_記事_
────────────────────

第3話「真夜中のパンケーキ、再会のニューヨーク」

シカゴ(Chicago)。イリノイ州にあり、アメリカ5大湖の一つとして知られるミシガン湖の
西岸に位置するこの街は、人口約278万人のアメリカ第3の都市。「Windy City」として知ら
れ、ミシガン湖から吹き込む乾燥した冷たく強い風が有名。ちなみにイリノイ州の州都はスプ
リングスフィールドであり、シカゴは州都ではない。緯度は日本の函館とほぼ同緯度であるた
め、その寒さは推して知るべし。冬期は夜間の気温がマイナス20度を超えることがあり、
その激冬ぶりはなかなか有名である。

ダウンタウンに位置するホテルにチェックインし、部屋でインターネット環境などを整え、
ある程度日本からのメッセージを処理。気分転換と時差調整をかねてホテルの近所からちょ
っと足を伸ばした街中を散歩し、ある程度の地理感覚を掴んでゆく。シカゴは「建築の街」
として知られ、なかでも「摩天楼発祥の街」という代名詞が有名。フランク・ロイド・ライ
ト、ミース・ファン・デル・ローエという二人の摩天楼建築家が活躍し、数々の有名なビル
を生み出した。「シアーズタワー」「ジェームス・R・トンプソン・センター」「リバーシ
ティ」「333ウエスト・ワッカー・ドライブ」「マリーナシティ」「レイク・ポイント・
タワー」などなど、上げればキリが無い程様々な建築様式と奇抜な外観で有名なビルが軽く
散歩するだけで目に入って来る。この建築の新鮮さはマンハッタンの摩天楼とは一風変わっ
た驚きと発見がある。


■CHICAGO Downtown 08:40 26/Dec

日中に8度強ある気温はダウンを歩いて外出するのには最適。キリっとした空気がなんだか
たるんだ心をシャキッと立て直してくれる。早朝に着いた為、まだ街が全面的に動いてない
寂しさはあるが、通勤する人達の群れに逆らったり、一緒に動いたりしつつ街歩きを味わっ
てゆく。高度に近代化された街なので、至る所に日本でお馴染みのチェーン店が軒を連ねる。

────────────────────

_提供資料_
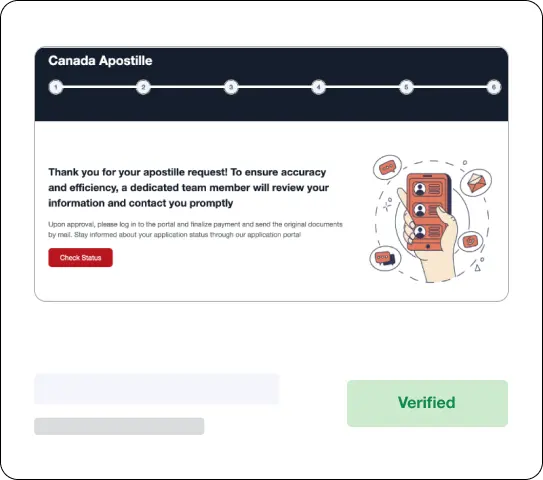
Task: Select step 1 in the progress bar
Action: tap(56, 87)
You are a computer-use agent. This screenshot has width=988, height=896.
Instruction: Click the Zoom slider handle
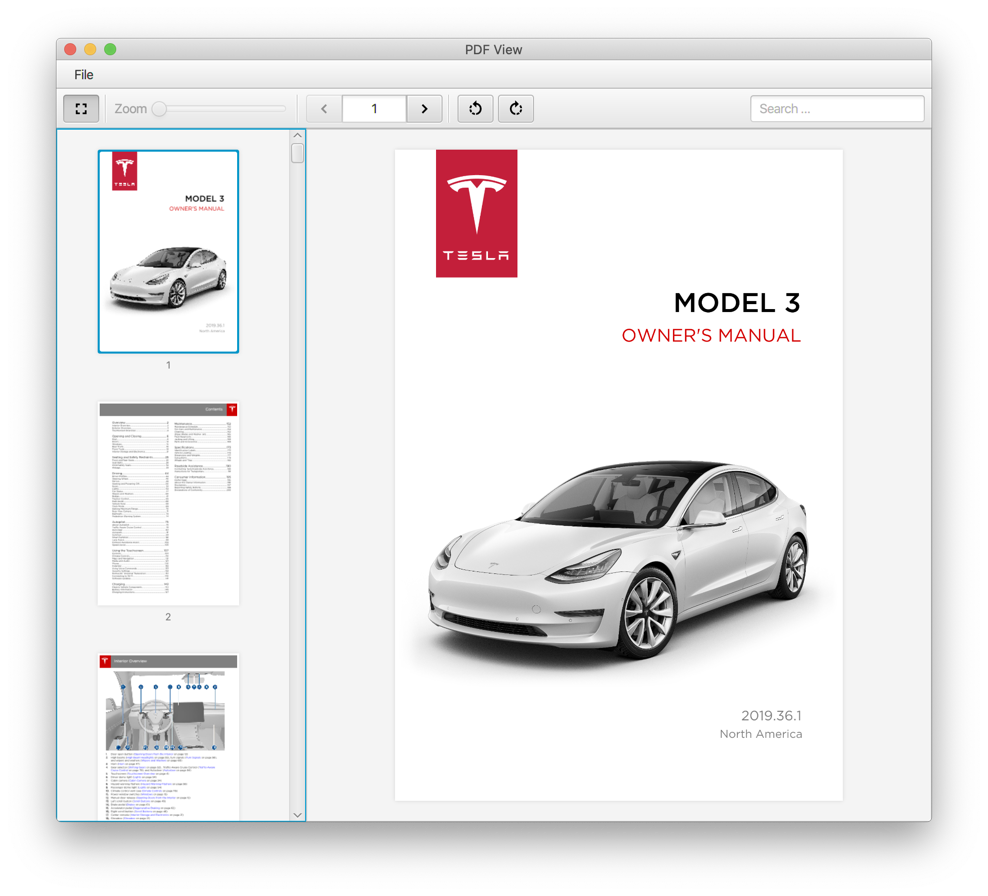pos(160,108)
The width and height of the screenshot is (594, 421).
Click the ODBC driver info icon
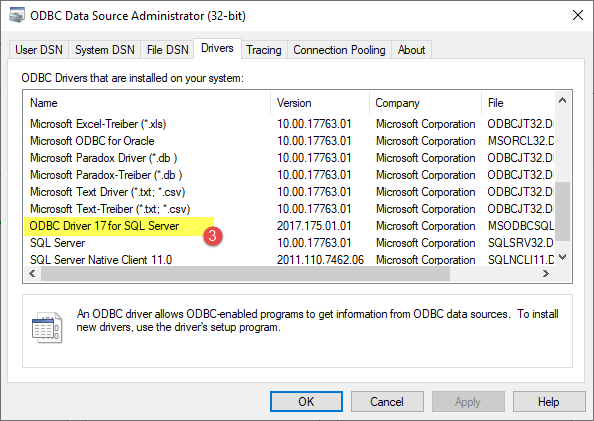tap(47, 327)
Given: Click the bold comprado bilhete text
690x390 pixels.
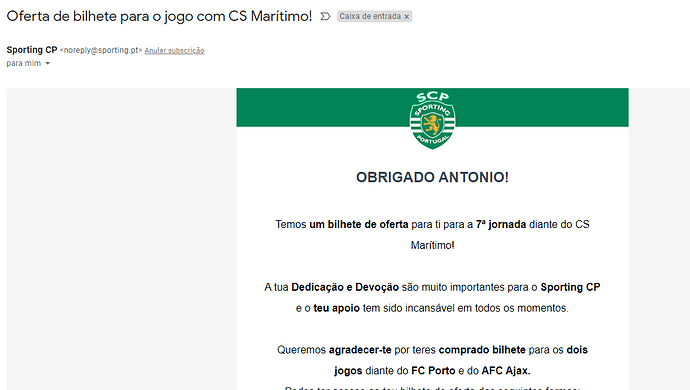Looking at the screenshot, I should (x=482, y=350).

────────────────────

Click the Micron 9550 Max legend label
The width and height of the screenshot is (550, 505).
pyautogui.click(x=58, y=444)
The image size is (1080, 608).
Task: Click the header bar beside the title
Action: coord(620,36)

────────────────────

_指示文 A_
記事の「日中に8度強ある気温はダウン」から始まり「みのチェーン店が軒を連ねる。」で終わる部分を、「チェーン店」を「カフェ」に差し替えて書き出すこと。
_指示文 B_
記事によれば、シカゴは何の発祥の街という代名詞で知られているか。
_指示文 C_
シカゴの街歩きを描いた記事の続きを、最後の文のあとから書き進めること。

_解答 A_
日中に8度強ある気温はダウンを歩いて外出するのには最適。キリっとした空気がなんだか
たるんだ心をシャキッと立て直してくれる。早朝に着いた為、まだ街が全面的に動いてない
寂しさはあるが、通勤する人達の群れに逆らったり、一緒に動いたりしつつ街歩きを味わっ
てゆく。高度に近代化された街なので、至る所に日本でお馴染みのカフェが軒を連ねる。

_解答 B_
摩天楼

_解答 C_
こういう点は非日常を感じる旅には向かないだろうが、これもまた一興。店員がいい加減なの
か、折角本場で・・・と思ったスタバの「パンプキン・スパイス・ラテ」は薄く、濃厚さが
ない。・・・シャビシャビしたつまらない味。これは帰りのオヘア空港で飲んだパンプキン
ラテも同様で、近所で飲むラテの方が美味いじゃないか・・・と微妙にガッカリもしつつ散歩
を楽しむ。

ホテルに一旦戻り、ちょっと遠出して「科学技術博物館」にでも行こうと、行き方をベッドで
寝転がりながら調べていると・・・

調べていると・・・

・・・熟睡(大汗)。

疲れのなせる技か?目一杯熟睡し、気がつけば・・・



夜・・・Σ(゚д゚lll)(気絶)!


こうしてシカゴの初日は過ぎていった(おいおい)。

・・・訳がない。寝ていられるか!しかも腹減った!・・・すぐに寝癖で一杯になった髪の
毛を隠す為に帽子を被りフロントへ降りてゆく。フロントで「超〜腹減ったんだけど・・・」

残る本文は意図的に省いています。